As a student Father Bedel had been impressed by the priests at Xavier, but only began seriously considering a vocation after his girlfriend began RCIA classes.

“It was a wake-up call for me to take ownership of my faith as a man,” he said. ”I had no prayer life and I hadn’t taken my faith seriously since eighth grade when I was confirmed. I had to ‘man up’ about my faith.”

The process ultimately led him to the Athenaeum of Ohio/Mount St. Mary’s Seminary, where he earned a master’s of divinity degree. Father Bedel was ordained in 2008 at age 34.

Father Bedel grew up in a religious home in Cincinnati’s western suburbs. His uncle, Father Bob Kleiner, is a Comboni missionary now working in South Central Los Angeles, but Father Bedel’s current assignment is well outside any urban center.

Since last year, he’s been pastor of the only two parishes in Adams County, the farthest southeastern section of the archdiocese: Holy Trinity in the village of Peebles, and St. Mary Queen of Heaven in West Union.

Father Bedel maintains a blog called Catalytic Converter, where he shares his ideas about faith and contemporary issues. “I ripped that off from Archbishop (Joseph) Tobin in Indianapolis,” Father Bedel said. “He used ‘catalytic converter’ when talking about the Holy Spirit.
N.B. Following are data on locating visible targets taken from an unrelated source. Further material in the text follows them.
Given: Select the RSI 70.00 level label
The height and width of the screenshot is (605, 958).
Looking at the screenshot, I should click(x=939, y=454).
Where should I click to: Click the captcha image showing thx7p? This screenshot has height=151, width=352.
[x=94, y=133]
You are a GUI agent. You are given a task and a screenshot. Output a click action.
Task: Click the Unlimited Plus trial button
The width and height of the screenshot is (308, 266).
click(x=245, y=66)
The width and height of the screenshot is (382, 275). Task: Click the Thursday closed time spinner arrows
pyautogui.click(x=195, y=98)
The Holy Spirit is a catalyst and calls us to conversion of the heart. When I was in high school I worked on cars, and I liked the phrase.”
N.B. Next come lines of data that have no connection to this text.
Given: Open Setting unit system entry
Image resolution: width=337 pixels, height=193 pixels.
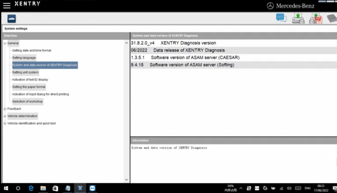Looking at the screenshot, I should tap(25, 72).
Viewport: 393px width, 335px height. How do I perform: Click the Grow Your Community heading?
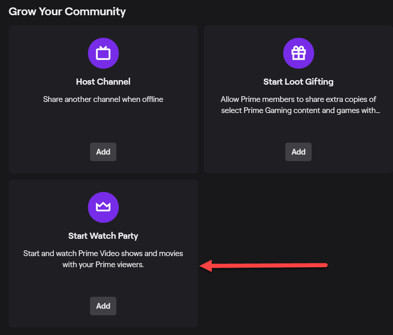click(67, 11)
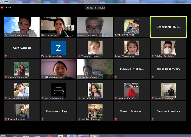This screenshot has height=137, width=191.
Task: Click muted mic icon beside Satzhan Ziyatkhan
Action: pyautogui.click(x=153, y=56)
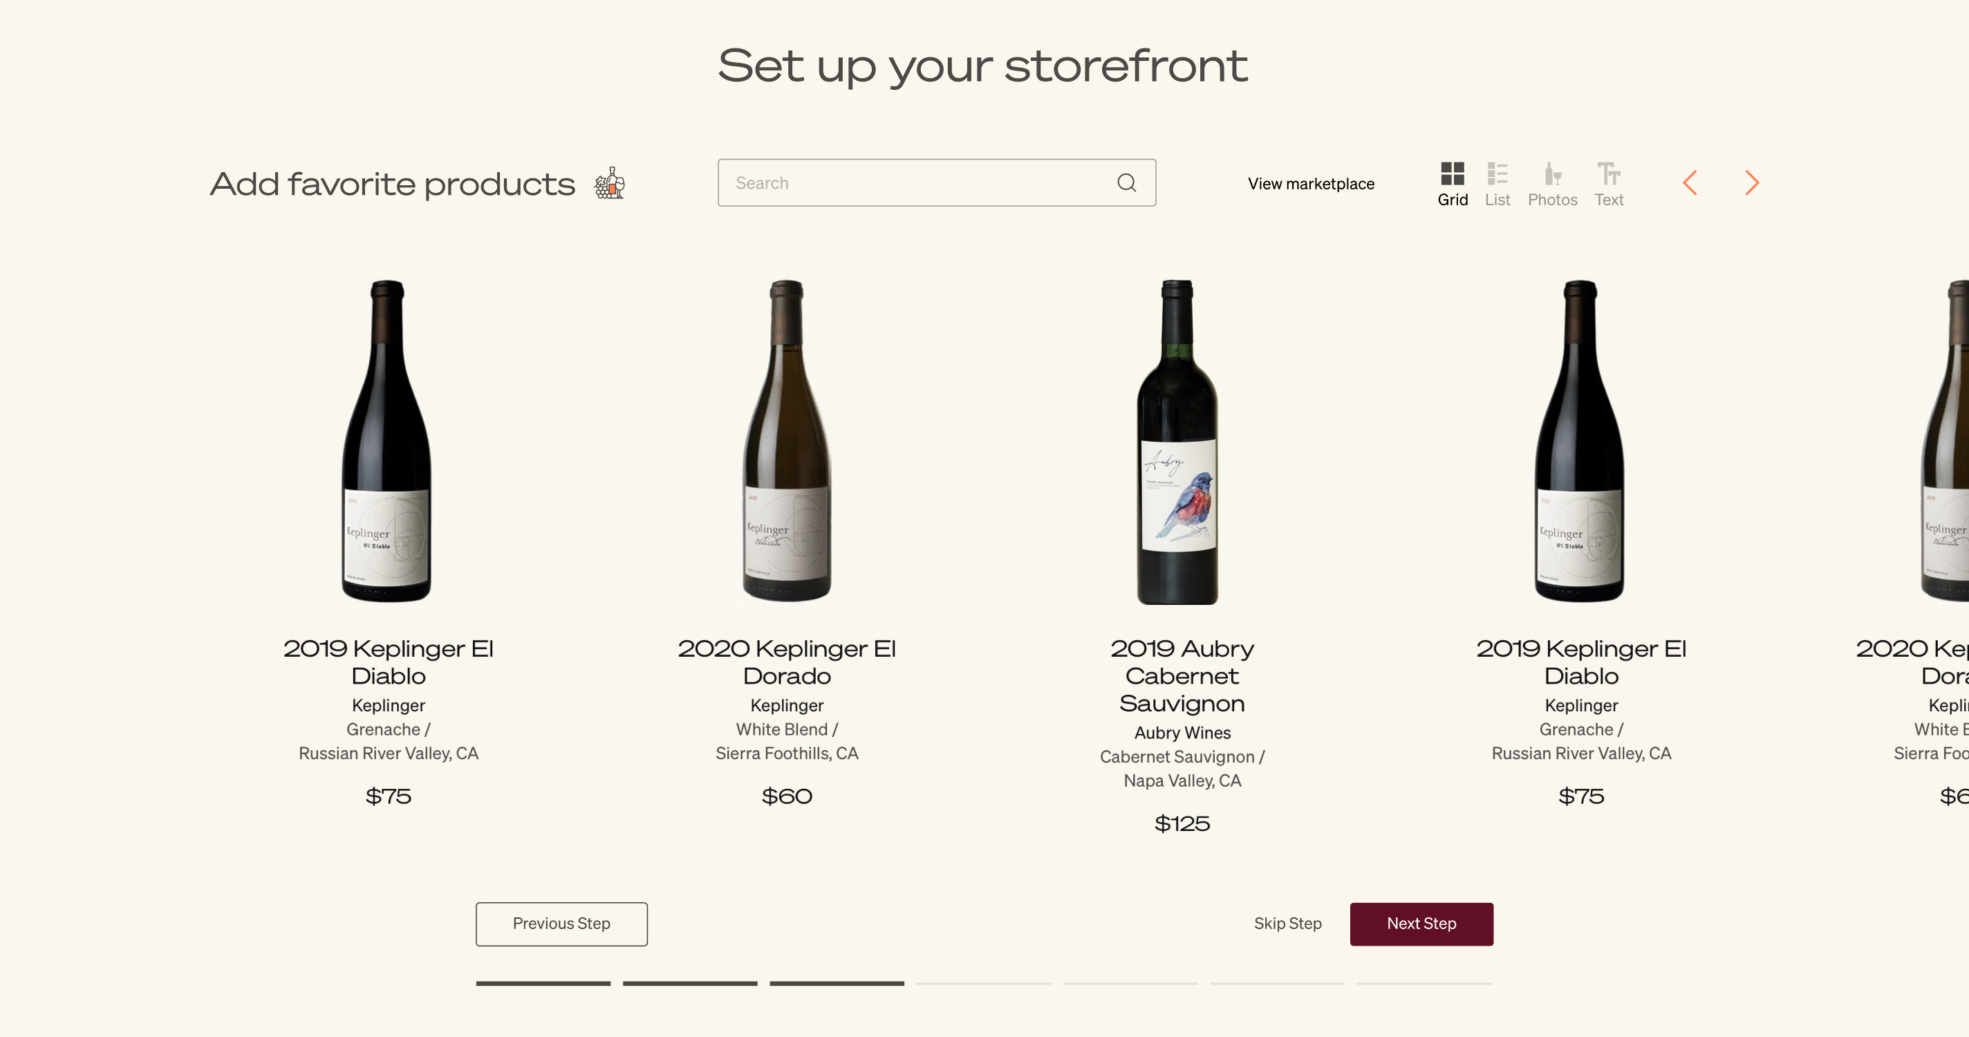Viewport: 1969px width, 1037px height.
Task: Navigate products left with the orange left chevron
Action: [x=1691, y=183]
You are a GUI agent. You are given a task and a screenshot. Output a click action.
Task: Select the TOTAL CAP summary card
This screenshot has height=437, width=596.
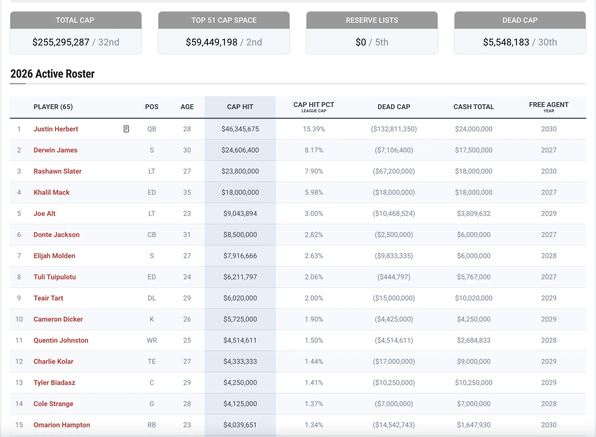tap(76, 33)
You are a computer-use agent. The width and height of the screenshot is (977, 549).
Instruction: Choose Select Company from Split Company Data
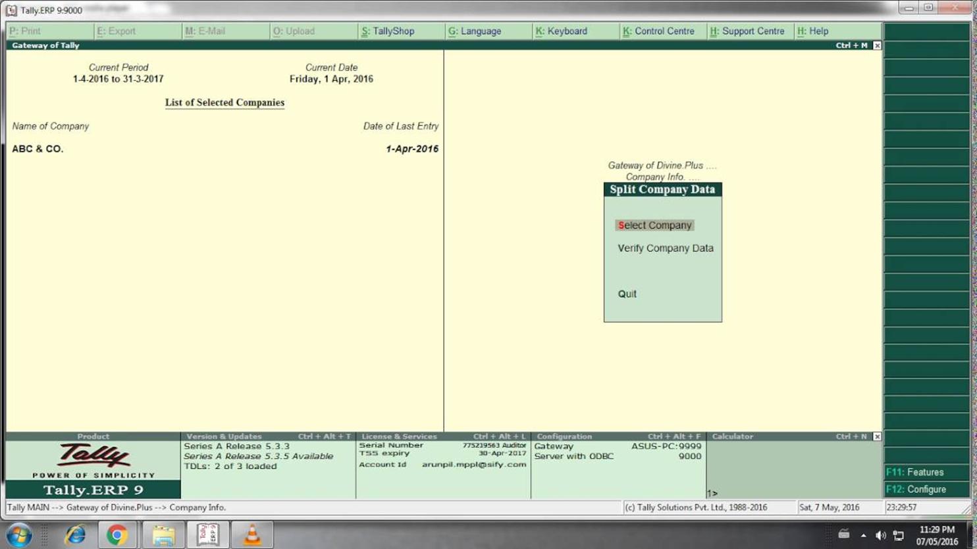[x=654, y=224]
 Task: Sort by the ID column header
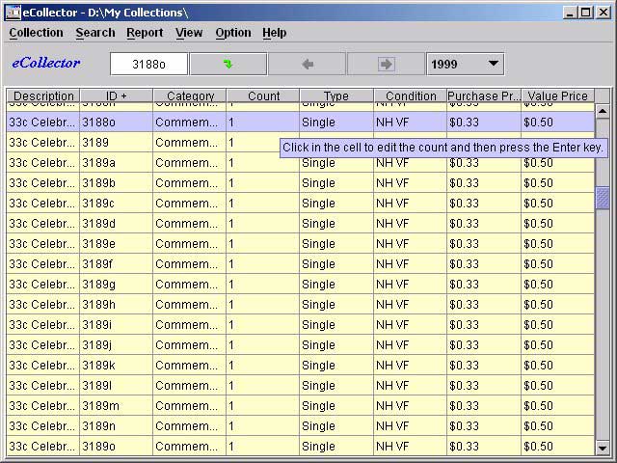coord(117,96)
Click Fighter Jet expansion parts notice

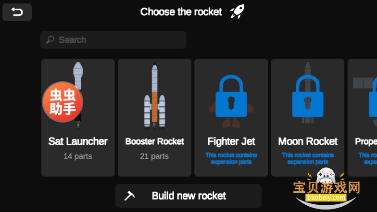pyautogui.click(x=231, y=158)
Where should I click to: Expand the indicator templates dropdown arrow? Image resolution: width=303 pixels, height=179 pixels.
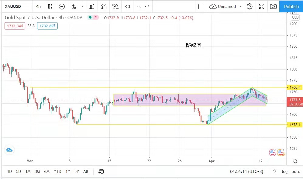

Adams County is best known to outsiders as the site of Great Serpent Mound, a prehistoric Native American earthwork in the shape of a snake. The Appalachian county is home to fewer than 30,000 people, including a thriving Amish community. Both Catholic parishes collectively count under 200 members.

Father Bedel’s assignment is a big change of scenery for a self-described “city boy,” but he said it’s a pleasant one.

“I enjoy the outdoors,” he said. “I like to fish. My grandparents had a farm in Indiana and I always enjoyed going there.”

Fostering vocations is among the priorities for One Faith, One Hope, One Love, and Father Bedel sees that component as having particular resonance locally.

“As far as priestly formation, I think there’s a natural desire for people here to focus on that,” he said. “There’s a fear, though I think it’s unfounded, that eventually they might not have a priest. With Catholic Charities, we’re in a poor county and we do a lot of outreach to poor through St. Vincent de Paul and Interfaith House (a food pantry).”

Physical repairs and upgrades comprise most of the parishes’ local priorities for funds from One Faith, One Hope, One Love.

“At Holy Trinity we’ll be making repairs to the physical plant,” Father Bedel said. “At St. Mary, some of it will go to new doors. The old ones are residential doors installed in 1989 and not used to the kind of traffic we have.” Other funds at St. Mary will go to a new shed for its tractor and a new lawn mower.

As he builds support for the campaign, Father Bedel will be making a few cold calls that apply skills from his days as an ice salesman. Asked whether any regrets have lingered about leaving the corporate life behind, he’s not slow to reply.

“Oh, shoot, man,” he said. “I’ve got it made.”


This feature by Paul Clark first appeared in the December 2015 print edition of The Catholic Telegraph.